GOAL OF THE EXERCISE: Render this sentence from the startup feedback thread in Spanish: "I'm way more interested in what potential users think of the idea."

QUOTED PASSAGE:
Will you pay 400€ to get feedback for your startup idea? - ccarnino

Will you pay 400€ to get feedback for your startup idea?
5 VCs and Market expert will privately give you feedback of your startup idea before you've started creating it. They will signal you pitfalls, problems, challenges of your startup and give you also a roadmap they'll do to get to the success your startup idea.
This will save you a lot of time and money.
Will you pay this service?
======
hasenj
No.

I'm way more interested in what potential users think of the idea.

To be quite honest, I don't even care what a business type person wearing a
suit has to say about my projects/ideas. I'm also highly skeptical about so
called "Market experts".

Perhaps you might want to consider arranging your idea so that you take the
money from VCs in exchange for meeting potential startup founders.

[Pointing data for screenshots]
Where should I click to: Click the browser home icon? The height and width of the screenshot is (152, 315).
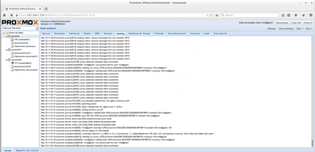coord(4,15)
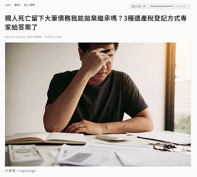
Task: Jump to the end of the audio track
Action: coord(173,7)
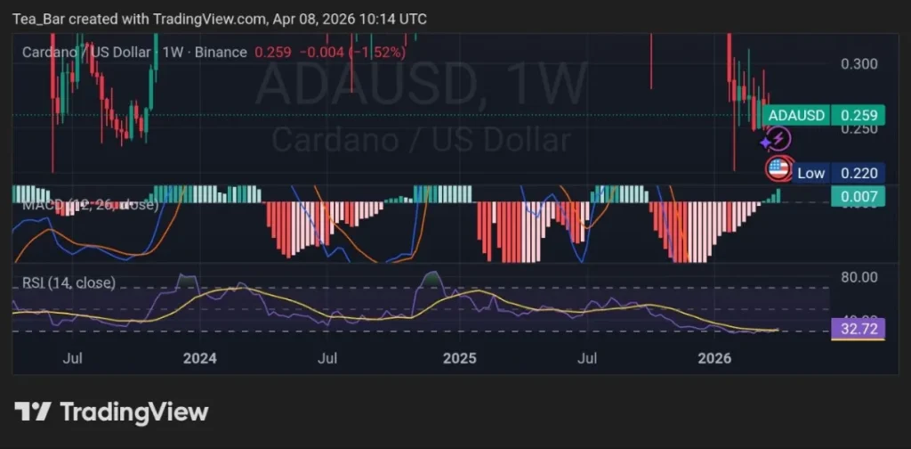
Task: Click the purple 32.72 RSI value tag
Action: (857, 329)
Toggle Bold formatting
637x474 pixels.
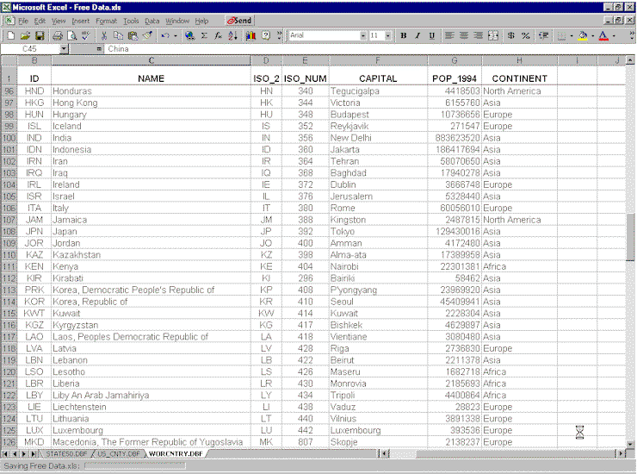coord(404,36)
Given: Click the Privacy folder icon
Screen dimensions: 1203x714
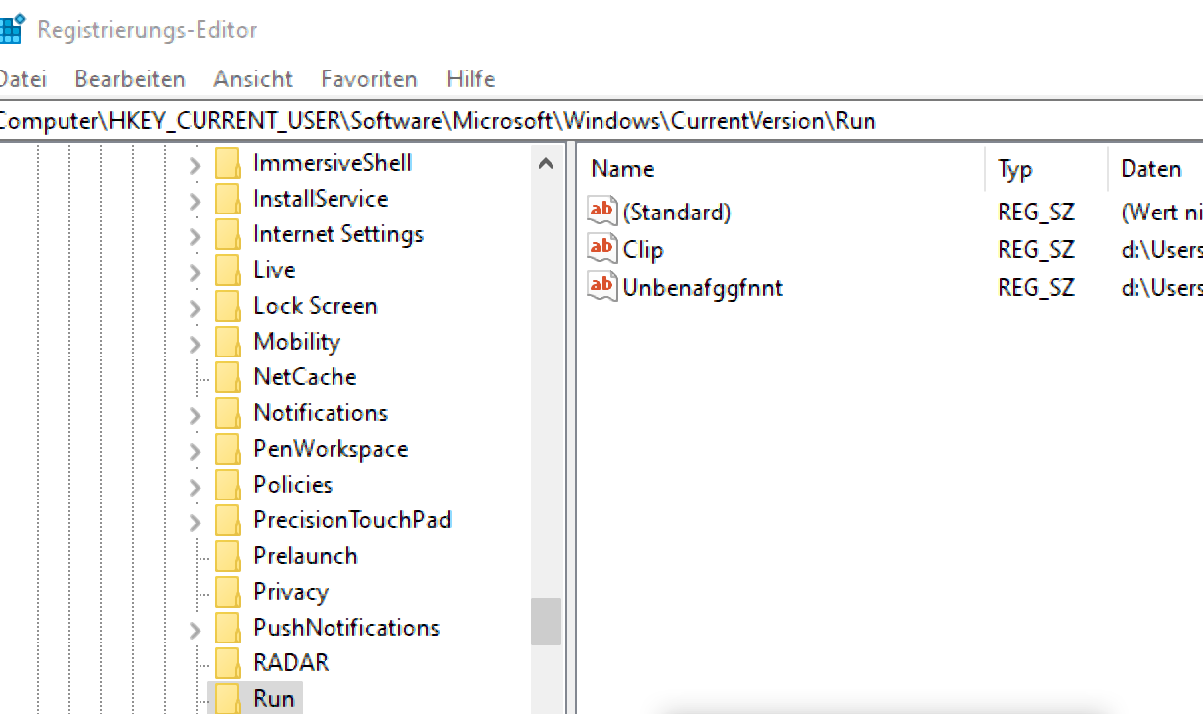Looking at the screenshot, I should [228, 592].
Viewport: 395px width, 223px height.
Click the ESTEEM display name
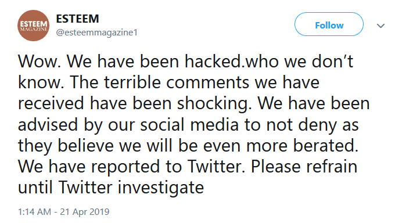tap(77, 19)
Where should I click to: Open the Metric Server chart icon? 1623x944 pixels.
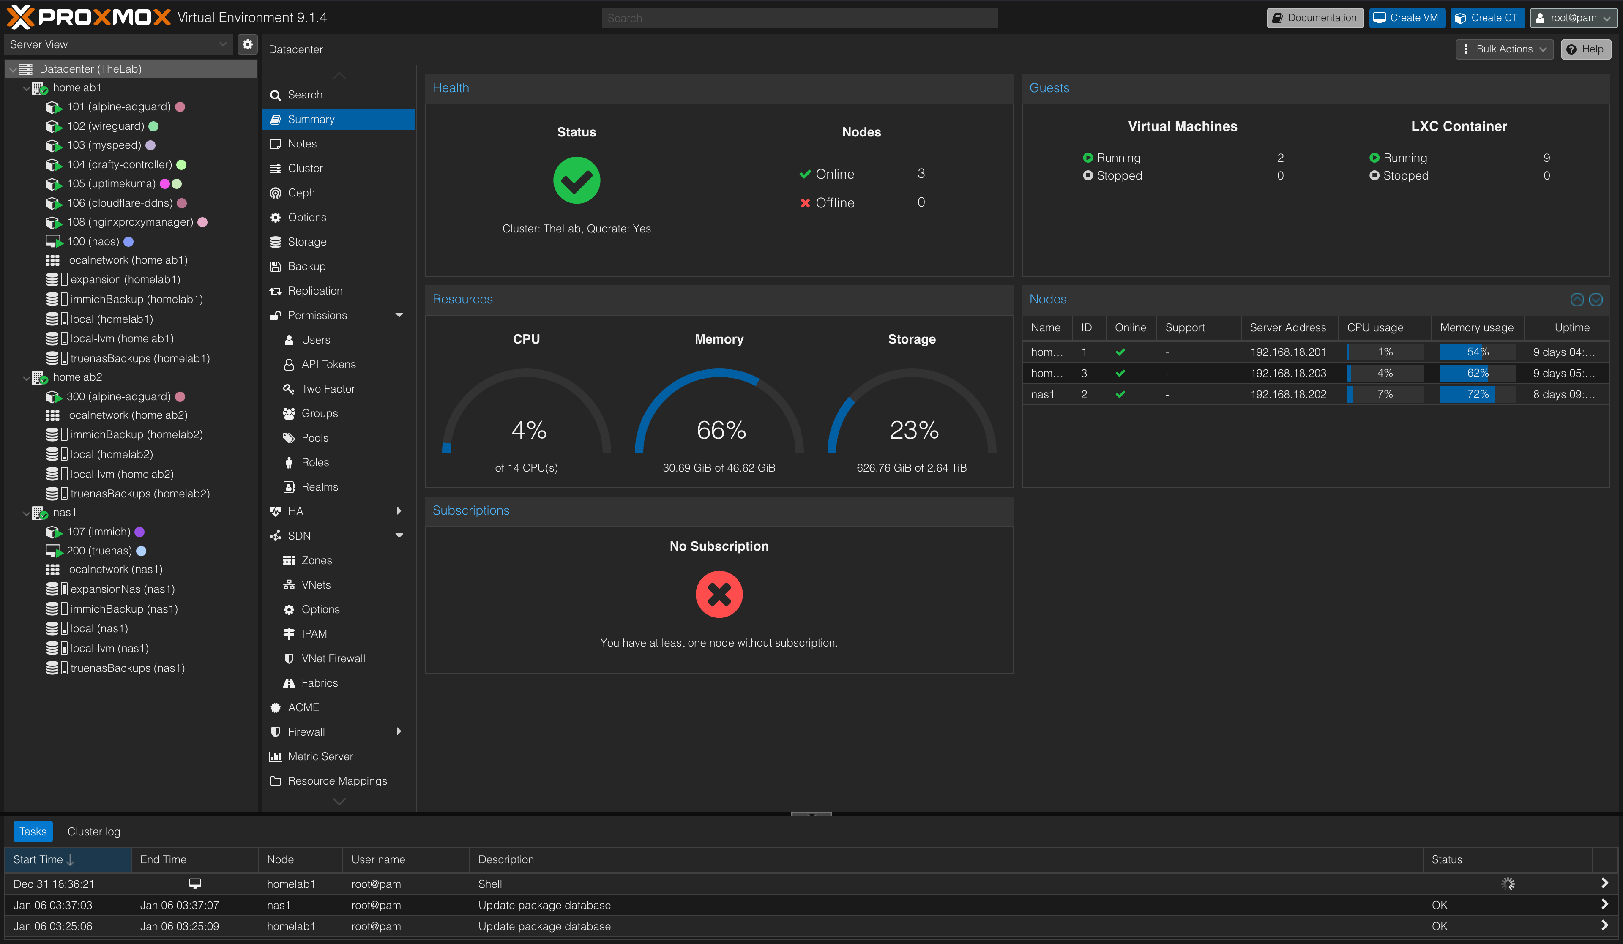(x=276, y=757)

THE OUTPUT: Me interesa mucho más lo que piensan los usuarios potenciales sobre la idea.